━━ EXERCISE MATERIAL

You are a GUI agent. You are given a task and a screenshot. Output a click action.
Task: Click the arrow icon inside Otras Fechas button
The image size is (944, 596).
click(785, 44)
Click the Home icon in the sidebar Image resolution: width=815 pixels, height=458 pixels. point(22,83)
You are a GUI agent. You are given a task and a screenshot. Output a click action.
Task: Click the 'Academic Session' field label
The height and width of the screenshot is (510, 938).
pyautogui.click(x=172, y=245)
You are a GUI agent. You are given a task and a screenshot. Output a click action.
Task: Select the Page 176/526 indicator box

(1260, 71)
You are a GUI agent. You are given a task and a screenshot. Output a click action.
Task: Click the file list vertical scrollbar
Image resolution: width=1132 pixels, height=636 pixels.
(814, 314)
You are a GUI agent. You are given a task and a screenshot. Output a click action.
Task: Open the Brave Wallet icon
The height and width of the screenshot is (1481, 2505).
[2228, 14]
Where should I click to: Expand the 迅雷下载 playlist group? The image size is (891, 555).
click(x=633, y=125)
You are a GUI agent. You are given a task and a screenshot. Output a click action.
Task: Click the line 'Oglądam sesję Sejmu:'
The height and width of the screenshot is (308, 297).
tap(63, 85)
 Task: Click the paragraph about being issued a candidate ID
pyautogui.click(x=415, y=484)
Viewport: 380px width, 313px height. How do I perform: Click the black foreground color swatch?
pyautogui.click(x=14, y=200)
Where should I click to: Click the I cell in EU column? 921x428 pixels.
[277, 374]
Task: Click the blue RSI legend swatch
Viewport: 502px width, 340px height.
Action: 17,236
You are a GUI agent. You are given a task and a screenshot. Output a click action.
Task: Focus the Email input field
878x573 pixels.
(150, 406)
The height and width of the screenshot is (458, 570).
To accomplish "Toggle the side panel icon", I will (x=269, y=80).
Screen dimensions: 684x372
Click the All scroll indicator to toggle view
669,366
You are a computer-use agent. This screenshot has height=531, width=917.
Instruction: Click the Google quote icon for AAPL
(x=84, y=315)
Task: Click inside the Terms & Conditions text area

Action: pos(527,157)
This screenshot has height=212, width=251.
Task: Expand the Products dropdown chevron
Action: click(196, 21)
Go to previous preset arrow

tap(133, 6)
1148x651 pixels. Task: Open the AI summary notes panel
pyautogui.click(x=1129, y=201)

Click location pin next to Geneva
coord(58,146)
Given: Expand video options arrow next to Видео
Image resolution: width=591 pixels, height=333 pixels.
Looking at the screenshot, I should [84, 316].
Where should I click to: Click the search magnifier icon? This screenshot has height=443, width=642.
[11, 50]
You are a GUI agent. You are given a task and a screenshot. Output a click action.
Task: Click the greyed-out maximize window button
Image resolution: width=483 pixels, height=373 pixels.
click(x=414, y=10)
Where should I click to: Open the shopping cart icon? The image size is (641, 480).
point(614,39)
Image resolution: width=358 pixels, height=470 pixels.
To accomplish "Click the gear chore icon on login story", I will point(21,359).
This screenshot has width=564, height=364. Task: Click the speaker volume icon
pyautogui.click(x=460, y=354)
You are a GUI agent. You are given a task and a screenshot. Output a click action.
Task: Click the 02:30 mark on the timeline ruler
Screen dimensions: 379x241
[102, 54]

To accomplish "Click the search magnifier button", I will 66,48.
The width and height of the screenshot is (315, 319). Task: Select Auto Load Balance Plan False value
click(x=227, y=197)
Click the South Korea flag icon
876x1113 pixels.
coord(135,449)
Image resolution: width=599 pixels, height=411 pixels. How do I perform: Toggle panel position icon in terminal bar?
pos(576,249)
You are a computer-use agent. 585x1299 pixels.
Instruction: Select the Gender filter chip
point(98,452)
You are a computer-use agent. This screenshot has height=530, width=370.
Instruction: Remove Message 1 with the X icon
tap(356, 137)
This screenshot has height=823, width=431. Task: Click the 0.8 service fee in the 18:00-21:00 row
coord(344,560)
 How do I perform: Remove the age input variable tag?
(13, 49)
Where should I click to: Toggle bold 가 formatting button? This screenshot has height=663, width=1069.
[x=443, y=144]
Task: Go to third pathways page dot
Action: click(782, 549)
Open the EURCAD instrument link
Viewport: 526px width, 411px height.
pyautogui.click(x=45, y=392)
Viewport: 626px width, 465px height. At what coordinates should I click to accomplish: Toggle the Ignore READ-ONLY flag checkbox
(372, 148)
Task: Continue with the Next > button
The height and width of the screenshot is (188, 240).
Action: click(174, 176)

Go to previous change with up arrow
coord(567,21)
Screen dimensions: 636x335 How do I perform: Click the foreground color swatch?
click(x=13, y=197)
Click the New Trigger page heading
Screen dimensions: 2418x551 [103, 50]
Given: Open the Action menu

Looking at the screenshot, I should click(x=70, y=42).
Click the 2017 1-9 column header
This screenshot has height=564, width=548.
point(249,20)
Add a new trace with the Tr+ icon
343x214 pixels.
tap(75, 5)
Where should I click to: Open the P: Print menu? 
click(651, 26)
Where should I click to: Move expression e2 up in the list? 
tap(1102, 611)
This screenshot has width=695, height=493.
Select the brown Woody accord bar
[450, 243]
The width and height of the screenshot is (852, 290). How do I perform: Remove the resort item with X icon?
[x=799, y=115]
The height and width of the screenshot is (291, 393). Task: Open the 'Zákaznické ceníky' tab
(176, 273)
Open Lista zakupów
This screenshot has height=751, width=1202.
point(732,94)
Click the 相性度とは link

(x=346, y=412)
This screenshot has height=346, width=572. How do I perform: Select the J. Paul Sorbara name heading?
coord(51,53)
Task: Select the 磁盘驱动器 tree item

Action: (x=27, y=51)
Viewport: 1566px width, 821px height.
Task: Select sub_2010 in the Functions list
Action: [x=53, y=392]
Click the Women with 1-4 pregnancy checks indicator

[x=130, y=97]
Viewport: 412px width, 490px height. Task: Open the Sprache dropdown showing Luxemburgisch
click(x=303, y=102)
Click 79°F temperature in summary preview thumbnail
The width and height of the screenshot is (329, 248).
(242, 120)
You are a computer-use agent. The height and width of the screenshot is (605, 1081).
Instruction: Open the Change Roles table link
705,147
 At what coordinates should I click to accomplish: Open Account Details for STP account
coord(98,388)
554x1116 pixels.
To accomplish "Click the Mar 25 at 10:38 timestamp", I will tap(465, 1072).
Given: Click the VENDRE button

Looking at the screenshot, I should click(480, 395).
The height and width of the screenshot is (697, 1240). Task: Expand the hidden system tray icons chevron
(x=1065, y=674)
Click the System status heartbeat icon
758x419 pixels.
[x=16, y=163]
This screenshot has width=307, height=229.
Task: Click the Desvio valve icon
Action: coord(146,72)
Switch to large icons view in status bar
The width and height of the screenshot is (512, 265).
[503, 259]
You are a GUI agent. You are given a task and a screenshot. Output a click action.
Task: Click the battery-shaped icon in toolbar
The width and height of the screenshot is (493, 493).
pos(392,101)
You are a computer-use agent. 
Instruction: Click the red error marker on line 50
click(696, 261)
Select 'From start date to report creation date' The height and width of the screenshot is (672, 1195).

━━━━

◆ **EXERCISE AIM**
Reproduce the listing from the line containing "Task: Click the paragraph" down through the line containing "(x=84, y=315)", switching "swatch" to "chip" and changing nothing else.

◆ **FULL SOLUTION**
 Task: Click the paragraph about being issued a candidate ID
pyautogui.click(x=415, y=484)
Viewport: 380px width, 313px height. How do I perform: Click the black foreground color chip?
pyautogui.click(x=14, y=200)
Where should I click to: Click the I cell in EU column? 921x428 pixels.
[277, 374]
Task: Click the blue RSI legend chip
Viewport: 502px width, 340px height.
Action: 17,236
You are a GUI agent. You are given a task and a screenshot. Output a click action.
Task: Focus the Email input field
878x573 pixels.
(150, 406)
The height and width of the screenshot is (458, 570).
To accomplish "Toggle the side panel icon", I will (x=269, y=80).
Screen dimensions: 684x372
Click the All scroll indicator to toggle view
669,366
You are a computer-use agent. This screenshot has height=531, width=917.
Instruction: Click the Google quote icon for AAPL
(x=84, y=315)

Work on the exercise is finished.